• [How to complete this task]:
Lines from the beginning of the data below through the one containing "Click the S size row label" are to be printed exactly as they appear.

========================

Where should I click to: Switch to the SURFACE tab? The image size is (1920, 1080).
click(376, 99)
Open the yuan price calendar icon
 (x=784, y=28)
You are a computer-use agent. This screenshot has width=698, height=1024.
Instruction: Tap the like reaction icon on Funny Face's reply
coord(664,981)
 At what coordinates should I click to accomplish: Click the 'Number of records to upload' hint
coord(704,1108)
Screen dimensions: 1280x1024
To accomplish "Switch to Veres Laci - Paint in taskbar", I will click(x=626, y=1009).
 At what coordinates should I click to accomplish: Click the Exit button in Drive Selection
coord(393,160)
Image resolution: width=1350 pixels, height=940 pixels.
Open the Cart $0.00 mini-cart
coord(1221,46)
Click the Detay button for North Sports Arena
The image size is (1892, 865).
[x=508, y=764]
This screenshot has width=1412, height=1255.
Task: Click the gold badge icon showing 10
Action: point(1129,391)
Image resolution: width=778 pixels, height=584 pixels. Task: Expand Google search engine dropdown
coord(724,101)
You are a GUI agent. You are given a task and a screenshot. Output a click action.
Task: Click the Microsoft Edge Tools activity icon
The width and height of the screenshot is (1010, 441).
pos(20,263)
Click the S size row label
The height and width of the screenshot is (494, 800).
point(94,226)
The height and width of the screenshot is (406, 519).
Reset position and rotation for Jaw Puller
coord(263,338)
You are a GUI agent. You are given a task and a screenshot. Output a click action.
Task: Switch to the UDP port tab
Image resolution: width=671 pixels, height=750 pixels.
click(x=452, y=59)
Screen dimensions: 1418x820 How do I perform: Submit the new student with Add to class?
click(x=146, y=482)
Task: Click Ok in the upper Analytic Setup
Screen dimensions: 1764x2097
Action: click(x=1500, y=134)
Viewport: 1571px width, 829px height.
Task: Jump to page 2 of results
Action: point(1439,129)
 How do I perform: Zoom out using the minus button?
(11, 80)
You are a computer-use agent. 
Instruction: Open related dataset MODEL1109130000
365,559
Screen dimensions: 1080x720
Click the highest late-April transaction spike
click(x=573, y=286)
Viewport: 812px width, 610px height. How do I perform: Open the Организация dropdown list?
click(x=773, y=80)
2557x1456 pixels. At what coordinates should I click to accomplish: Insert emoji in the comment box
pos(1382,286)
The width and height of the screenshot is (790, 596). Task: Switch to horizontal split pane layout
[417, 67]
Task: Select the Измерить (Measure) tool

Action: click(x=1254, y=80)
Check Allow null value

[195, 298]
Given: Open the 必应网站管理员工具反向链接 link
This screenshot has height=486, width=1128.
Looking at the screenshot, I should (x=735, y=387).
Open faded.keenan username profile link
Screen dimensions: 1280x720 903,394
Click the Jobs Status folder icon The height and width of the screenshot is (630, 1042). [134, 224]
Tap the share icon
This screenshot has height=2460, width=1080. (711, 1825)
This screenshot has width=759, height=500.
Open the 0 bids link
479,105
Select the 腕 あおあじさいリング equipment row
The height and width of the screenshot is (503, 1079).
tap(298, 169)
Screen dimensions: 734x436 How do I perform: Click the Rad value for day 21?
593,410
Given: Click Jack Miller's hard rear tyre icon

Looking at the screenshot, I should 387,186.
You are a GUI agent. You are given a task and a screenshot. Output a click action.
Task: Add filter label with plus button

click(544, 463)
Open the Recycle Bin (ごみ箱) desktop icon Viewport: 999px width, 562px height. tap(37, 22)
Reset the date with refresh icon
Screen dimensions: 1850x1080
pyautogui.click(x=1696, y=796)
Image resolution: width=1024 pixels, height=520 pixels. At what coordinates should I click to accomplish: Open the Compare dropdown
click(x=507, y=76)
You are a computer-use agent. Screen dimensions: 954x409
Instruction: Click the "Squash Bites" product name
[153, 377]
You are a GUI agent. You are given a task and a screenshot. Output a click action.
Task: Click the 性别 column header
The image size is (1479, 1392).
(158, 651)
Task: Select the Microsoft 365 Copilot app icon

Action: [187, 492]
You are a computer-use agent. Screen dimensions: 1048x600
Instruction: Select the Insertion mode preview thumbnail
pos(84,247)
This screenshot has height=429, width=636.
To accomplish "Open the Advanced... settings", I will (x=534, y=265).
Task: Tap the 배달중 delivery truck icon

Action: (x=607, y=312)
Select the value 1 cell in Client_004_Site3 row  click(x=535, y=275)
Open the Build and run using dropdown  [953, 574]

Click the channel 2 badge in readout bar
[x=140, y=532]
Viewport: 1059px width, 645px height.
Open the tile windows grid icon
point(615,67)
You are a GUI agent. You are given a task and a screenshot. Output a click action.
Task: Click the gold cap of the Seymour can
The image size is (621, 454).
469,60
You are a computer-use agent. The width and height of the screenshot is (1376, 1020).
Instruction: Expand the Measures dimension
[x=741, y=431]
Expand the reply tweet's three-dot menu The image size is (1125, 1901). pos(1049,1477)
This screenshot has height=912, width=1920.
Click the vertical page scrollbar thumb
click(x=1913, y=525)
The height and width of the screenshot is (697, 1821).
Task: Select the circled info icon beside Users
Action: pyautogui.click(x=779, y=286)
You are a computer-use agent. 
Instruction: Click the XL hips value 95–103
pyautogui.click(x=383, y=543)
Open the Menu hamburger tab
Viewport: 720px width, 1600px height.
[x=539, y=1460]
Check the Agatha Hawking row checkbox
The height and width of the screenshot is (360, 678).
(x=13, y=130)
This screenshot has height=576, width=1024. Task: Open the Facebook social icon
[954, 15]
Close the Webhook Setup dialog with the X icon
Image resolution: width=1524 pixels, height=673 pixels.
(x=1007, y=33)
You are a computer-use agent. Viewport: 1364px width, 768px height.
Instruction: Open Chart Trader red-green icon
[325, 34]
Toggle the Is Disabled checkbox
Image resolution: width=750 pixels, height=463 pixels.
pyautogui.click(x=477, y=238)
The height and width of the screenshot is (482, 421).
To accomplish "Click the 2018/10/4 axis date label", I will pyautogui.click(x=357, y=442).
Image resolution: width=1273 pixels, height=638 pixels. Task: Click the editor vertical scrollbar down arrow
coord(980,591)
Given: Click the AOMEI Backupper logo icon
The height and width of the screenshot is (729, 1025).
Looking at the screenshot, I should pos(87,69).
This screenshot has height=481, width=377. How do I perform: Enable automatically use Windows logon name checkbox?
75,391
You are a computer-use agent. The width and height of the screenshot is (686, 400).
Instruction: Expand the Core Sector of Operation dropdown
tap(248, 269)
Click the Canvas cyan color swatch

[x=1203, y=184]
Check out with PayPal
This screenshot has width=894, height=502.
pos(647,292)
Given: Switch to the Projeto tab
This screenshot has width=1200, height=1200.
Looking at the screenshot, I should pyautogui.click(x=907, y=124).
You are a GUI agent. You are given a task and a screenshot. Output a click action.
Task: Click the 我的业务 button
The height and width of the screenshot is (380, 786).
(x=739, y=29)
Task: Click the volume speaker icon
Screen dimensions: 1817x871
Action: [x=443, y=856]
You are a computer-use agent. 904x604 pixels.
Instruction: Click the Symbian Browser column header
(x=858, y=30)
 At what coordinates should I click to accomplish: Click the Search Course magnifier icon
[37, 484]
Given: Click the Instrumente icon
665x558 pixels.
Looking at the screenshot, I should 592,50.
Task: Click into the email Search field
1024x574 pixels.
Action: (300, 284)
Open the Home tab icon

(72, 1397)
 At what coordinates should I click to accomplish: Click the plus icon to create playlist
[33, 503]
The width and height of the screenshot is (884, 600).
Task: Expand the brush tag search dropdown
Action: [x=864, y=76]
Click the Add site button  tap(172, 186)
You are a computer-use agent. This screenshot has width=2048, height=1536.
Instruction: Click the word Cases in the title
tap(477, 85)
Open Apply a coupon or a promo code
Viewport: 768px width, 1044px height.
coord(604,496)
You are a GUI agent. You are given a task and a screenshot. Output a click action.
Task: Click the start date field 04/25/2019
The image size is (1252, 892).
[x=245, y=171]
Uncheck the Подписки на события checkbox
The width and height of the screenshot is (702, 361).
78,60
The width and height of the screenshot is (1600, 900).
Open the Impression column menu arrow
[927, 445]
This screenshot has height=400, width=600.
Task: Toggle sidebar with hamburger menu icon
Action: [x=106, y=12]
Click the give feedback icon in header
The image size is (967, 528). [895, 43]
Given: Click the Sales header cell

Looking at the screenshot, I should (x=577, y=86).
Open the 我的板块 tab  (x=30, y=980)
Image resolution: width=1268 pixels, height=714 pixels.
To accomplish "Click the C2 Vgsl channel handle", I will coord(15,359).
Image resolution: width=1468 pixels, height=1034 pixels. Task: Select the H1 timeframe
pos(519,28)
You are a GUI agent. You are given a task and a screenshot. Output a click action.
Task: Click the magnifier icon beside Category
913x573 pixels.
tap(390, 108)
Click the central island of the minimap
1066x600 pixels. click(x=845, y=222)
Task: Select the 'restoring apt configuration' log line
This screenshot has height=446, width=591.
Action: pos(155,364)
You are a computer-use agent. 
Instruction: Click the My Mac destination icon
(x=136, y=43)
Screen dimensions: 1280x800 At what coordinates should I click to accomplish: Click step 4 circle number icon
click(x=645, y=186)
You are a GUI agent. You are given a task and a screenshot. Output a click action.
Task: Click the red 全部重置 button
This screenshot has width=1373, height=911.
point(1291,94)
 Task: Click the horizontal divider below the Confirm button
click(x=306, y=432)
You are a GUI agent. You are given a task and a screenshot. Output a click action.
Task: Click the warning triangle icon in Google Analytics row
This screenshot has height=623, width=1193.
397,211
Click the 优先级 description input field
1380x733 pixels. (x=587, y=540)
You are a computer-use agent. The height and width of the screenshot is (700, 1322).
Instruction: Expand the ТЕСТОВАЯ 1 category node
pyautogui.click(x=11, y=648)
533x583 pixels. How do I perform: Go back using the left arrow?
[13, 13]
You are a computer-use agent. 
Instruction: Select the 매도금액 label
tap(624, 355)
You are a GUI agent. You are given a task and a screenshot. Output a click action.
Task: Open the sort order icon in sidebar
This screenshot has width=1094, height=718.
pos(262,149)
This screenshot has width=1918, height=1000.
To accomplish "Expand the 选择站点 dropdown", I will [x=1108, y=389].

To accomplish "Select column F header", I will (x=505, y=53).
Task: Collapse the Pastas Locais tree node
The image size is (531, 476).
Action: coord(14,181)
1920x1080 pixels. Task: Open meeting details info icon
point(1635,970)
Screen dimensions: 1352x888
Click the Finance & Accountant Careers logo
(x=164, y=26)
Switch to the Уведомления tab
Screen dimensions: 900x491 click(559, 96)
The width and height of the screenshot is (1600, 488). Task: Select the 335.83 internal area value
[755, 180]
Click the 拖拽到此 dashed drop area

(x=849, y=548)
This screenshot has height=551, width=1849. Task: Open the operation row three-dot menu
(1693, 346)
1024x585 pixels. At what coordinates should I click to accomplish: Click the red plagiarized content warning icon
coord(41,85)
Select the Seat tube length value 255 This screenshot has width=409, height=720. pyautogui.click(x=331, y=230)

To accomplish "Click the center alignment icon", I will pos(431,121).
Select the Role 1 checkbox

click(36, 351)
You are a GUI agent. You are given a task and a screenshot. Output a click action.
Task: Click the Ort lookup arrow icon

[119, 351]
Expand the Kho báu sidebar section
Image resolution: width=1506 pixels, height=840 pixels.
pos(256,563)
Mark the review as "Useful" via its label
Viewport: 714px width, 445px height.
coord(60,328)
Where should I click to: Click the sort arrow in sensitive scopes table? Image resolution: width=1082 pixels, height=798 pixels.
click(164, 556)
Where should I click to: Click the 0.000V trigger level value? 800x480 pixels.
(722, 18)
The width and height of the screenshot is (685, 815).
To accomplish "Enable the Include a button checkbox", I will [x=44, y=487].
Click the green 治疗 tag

========================

• [Problem solution]:
Where should I click to: Switch to the SURFACE tab? The image size is (1920, 1080).
click(376, 99)
Open the yuan price calendar icon
 (x=784, y=28)
You are a computer-use agent. This screenshot has width=698, height=1024.
Instruction: Tap the like reaction icon on Funny Face's reply
coord(664,981)
 At what coordinates should I click to accomplish: Click the 'Number of records to upload' hint
coord(704,1108)
Screen dimensions: 1280x1024
To accomplish "Switch to Veres Laci - Paint in taskbar", I will click(x=626, y=1009).
 At what coordinates should I click to accomplish: Click the Exit button in Drive Selection
coord(393,160)
Image resolution: width=1350 pixels, height=940 pixels.
Open the Cart $0.00 mini-cart
coord(1221,46)
Click the Detay button for North Sports Arena
The image size is (1892, 865).
[x=508, y=764]
This screenshot has width=1412, height=1255.
Task: Click the gold badge icon showing 10
Action: point(1129,391)
Image resolution: width=778 pixels, height=584 pixels. Task: Expand Google search engine dropdown
coord(724,101)
You are a GUI agent. You are given a task and a screenshot. Output a click action.
Task: Click the Microsoft Edge Tools activity icon
The width and height of the screenshot is (1010, 441).
pos(20,263)
Click the S size row label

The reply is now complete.